What is required: Check every line of the data below for the word "computer", then give only the number of lines that have it.

>>

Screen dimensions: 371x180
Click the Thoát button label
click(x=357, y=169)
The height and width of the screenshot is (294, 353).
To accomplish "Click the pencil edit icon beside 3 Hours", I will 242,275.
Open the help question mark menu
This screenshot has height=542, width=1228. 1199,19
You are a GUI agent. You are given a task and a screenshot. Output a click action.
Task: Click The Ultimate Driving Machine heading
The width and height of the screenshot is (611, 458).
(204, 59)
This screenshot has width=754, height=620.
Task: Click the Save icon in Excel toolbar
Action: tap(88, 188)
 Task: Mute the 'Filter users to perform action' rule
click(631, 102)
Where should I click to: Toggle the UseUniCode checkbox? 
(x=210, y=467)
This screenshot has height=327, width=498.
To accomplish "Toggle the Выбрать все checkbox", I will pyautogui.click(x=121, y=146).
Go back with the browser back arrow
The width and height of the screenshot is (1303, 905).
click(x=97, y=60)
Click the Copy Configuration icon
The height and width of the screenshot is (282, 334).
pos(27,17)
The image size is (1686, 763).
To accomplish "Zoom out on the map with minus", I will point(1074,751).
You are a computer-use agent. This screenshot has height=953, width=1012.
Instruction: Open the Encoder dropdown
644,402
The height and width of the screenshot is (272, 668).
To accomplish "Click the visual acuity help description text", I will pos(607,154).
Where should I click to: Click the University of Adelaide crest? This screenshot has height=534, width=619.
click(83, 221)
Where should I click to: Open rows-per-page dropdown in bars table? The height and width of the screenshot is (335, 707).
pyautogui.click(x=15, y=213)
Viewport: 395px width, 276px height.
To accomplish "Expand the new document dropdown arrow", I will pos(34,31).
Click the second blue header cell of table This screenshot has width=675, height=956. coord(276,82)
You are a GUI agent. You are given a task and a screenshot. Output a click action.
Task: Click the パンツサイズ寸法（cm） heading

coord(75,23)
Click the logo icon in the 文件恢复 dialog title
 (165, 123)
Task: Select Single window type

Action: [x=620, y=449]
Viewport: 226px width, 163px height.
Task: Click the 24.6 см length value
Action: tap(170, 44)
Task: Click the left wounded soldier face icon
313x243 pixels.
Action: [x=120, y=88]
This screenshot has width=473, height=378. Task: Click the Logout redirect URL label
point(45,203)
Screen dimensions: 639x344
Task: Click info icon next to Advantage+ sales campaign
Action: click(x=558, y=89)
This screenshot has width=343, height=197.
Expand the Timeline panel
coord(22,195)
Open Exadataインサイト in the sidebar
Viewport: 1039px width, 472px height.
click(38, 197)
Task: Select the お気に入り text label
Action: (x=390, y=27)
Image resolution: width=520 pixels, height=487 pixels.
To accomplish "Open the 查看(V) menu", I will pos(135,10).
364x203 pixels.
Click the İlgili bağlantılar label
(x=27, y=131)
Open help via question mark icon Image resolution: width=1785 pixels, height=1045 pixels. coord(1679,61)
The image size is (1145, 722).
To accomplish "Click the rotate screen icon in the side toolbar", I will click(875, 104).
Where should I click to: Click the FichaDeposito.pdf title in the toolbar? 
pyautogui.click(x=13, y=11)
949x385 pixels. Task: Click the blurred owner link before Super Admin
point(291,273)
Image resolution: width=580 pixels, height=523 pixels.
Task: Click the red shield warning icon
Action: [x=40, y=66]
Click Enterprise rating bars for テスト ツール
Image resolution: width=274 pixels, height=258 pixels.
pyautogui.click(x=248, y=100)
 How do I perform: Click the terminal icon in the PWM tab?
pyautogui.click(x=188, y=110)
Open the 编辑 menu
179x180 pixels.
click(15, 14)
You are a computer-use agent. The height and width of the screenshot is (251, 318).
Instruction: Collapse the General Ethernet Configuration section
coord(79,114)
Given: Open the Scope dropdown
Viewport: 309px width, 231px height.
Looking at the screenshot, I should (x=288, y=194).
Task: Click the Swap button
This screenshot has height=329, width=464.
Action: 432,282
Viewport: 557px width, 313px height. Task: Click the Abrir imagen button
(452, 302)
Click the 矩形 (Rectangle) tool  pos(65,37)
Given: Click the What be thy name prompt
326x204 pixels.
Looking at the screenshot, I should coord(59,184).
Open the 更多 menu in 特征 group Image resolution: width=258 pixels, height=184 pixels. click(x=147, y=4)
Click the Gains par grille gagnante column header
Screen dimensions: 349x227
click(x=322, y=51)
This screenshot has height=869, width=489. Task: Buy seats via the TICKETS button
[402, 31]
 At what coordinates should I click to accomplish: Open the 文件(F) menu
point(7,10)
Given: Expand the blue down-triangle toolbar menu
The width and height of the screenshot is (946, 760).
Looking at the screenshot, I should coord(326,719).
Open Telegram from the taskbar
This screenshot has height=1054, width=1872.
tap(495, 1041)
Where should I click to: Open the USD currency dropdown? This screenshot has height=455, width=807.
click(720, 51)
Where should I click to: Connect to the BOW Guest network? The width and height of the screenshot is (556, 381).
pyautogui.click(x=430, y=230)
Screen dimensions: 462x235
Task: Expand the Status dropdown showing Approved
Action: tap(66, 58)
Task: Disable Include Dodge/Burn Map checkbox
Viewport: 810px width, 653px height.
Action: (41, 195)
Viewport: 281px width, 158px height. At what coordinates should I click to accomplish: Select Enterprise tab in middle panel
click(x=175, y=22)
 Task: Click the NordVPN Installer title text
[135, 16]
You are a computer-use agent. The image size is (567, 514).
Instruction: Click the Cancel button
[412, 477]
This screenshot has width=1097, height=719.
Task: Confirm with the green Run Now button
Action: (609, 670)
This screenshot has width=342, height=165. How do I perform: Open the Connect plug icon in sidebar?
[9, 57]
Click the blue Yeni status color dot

<<

Reply: 3